Rosamonde (Rhody or Rody) Elsie Safier (1912–1992), mariée Marks, was a Tin Pan Alley composer, whose songs were promoted by Rudy Vallée and George Gershwin. Her most prominently performed songs, also arranged for band, were "Blue Lady", "Swing Low Sweet Harriet", and "Because I’ve Known Love." Musical collaborators included William Howard Schuman and Lenore Oppenheimer mariée Hershey.

== Biography and musical career ==

Born to Joseph and Sarah Goldberg Safier in Monessen, Pennsylvania, on September 9, 1912, the youngest of five siblings, "Rody" Safier composed twenty songs while still in high school, and played two of them for Helen Kane in the Stanley Theater. She wrote to George Gershwin, "People here at home think that I have talent. But I’m not sure whether it is big or small. If I ever come to New York, would you hear my songs and tell me the truth?" Gershwin wrote back, "Yes."

After high school, Safier moved to New York City, where she attended the Institute for Musical Art (now known as the Juilliard School). During that time she contacted Gershwin, who invited her to his apartment for an audition and listened to her music for over an hour. One of the songs she played for him was "Blue Lady", which he then played back to her. Before the year (1931) was out, just-turned-19-year-old Safier's "Blue Lady" had been published by Harms and sung by Rudy Vallée on his live radio show, The Fleischmann Hour.
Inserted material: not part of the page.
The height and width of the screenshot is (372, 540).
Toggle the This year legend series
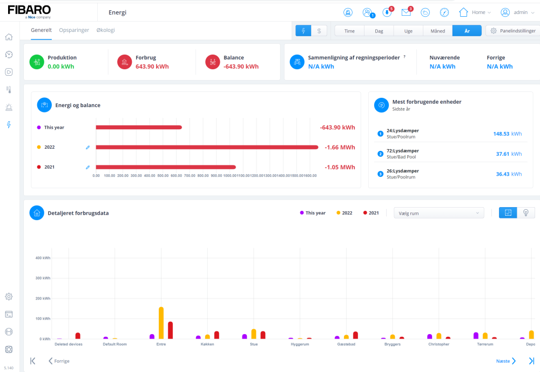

Also an accomplished pianist and accompanist, Safier performed her classical composition, "Strange Fantasie", in Carnegie Hall in 1934. Her professional career culminated with a six-year stint (1943–1949) as audition secretary at New York radio station, WOR. Married to New York architect Irving Philip Marks in 1947 in Temple Emanu-El, Safier eventually left the music world when they had their only child, Joel Howard Marks. Predeceased by her husband, Safier Marks died in New York City on December 7, 1992, and is buried in Versailles, Pennsylvania.

== Compositions ==

An archive of Safier's published and unpublished songs is housed in the Lila Acheson Wallace Library at the Juilliard School in Manhattan.

== Legacy ==

A birth centennial celebration of Safier's life and work took place at Yale University during the 2011–2012 academic year, featuring two cabarets at the GPSCY Ballroom by the Yale Jazz Ensemble on December 4, 2011, and other works performed at the Stan Wheeler Memorial Jazz Concert on April 15, 2012.